En ce qui concerne les observations de la partie requérante relativement à l’admissibilité de la preuve présentée sous la cote « B », je souligne que M. Doyle déclare précisément que « ces photographies illustrent de façon précise l’affichage particulier constamment déployé dans l’aire de restauration de l’université Carlton à compter de cette date jusqu’en mai 2003 au moins ». Ceci dit, je conviens que cette pièce a été  présentée pour illustrer la façon dont la marque de commerce a été déployée durant la période pertinente et que M. Doyle a fondé cette déclaration sur une connaissance personnelle. Compte tenu des responsabilités découlant du poste de vice-président de l’exploitation qu’il occupait à cette époque, on peut raisonnablement déduire et on s’attendrait à ce qu’il ait effectivement une telle connaissance [voir MacDonald v. Vapor Canada Ltd. (1972), 6 C.P.R. (2d) 204 (C.F. 1re inst.)]. De plus, comme il a clairement déclaré qu’il donnait l’affidavit en se fondant sur sa propre connaissance et sur les dossiers auxquels il avait accès, je suis convaincue que cette déclaration était fondée sur la connaissance personnelle qu’avait M. Doyle de ces sujets.

§ **Problème posé 1**:
Veuillez réduire en une courte liste le paragraphe de l'extrait de page qui commence par « En ce qui concerne les observations », en gardant ses faits principaux.
§ **Problème posé 2**:
Prolongez l'extrait de page sur le témoignage de M. Doyle, en reprenant juste après sa dernière phrase.
Vous n'aurez pas besoin des lignes pour ce travail.

§ **Données enregistrées**:
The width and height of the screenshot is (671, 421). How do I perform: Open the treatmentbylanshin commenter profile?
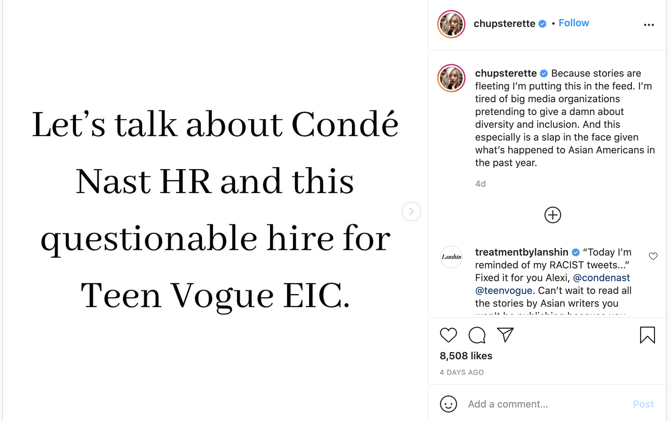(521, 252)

§ **Réponse rédigée 1**:
- Pièce « B » : selon M. Doyle, les photographies montrent précisément l'affichage constamment déployé dans l'aire de restauration de l'université Carlton jusqu'en mai 2003 au moins.
- Cette pièce a été présentée pour illustrer la façon dont la marque de commerce a été déployée durant la période pertinente.
- M. Doyle a fondé sa déclaration sur une connaissance personnelle.
- Vu ses responsabilités de vice-président de l'exploitation à l'époque, on peut raisonnablement déduire qu'il avait cette connaissance (MacDonald v. Vapor Canada Ltd. (1972), 6 C.P.R. (2d) 204 (C.F. 1re inst.)).
- Il a clairement déclaré donner l'affidavit en se fondant sur sa propre connaissance et sur les dossiers auxquels il avait accès.
- La déclaration est donc jugée fondée sur sa connaissance personnelle de ces sujets.

§ **Réponse rédigée 2**:
 

Toutefois, après avoir examiné la preuve, je partage la position de la partie requérante, à savoir que l’affidavit ne fournit pas d’éléments de preuve clairs au sujet de la disponibilité des services durant la période pertinente. La déclaration de M. Doyle selon laquelle « Beaver Foods Limited a commencé l’emploi de la marque de commerce LES RESTAURANTS DU MARCHE en liaison avec l’exploitation d’un service d’aire de restauration à l’université Carlton d’Ottawa dès 1995 » est ambiguë quant à l’exécution  des services durant la période pertinente. Même si l’auteur de l’affidavit a indiqué que la marque en question a été constamment déployée à partir de la période commençant le ou vers le 25 mai 1995 jusqu’en mai 2003 au moins, d’une façon similaire à celle illustrée par la pièce «  B », il n’a fourni ni élément de preuve, ni déclaration précise indiquant que les services étaient exécutés ou étaient disponibles pendant la période pertinente. Par conséquent, je dois interpréter cette ambiguïté en défaveur de l’Inscrivante[voir Plough (Canada) Ltd. c. Aerosol Fillers Inc., 45 C.P.R. (2d) 194].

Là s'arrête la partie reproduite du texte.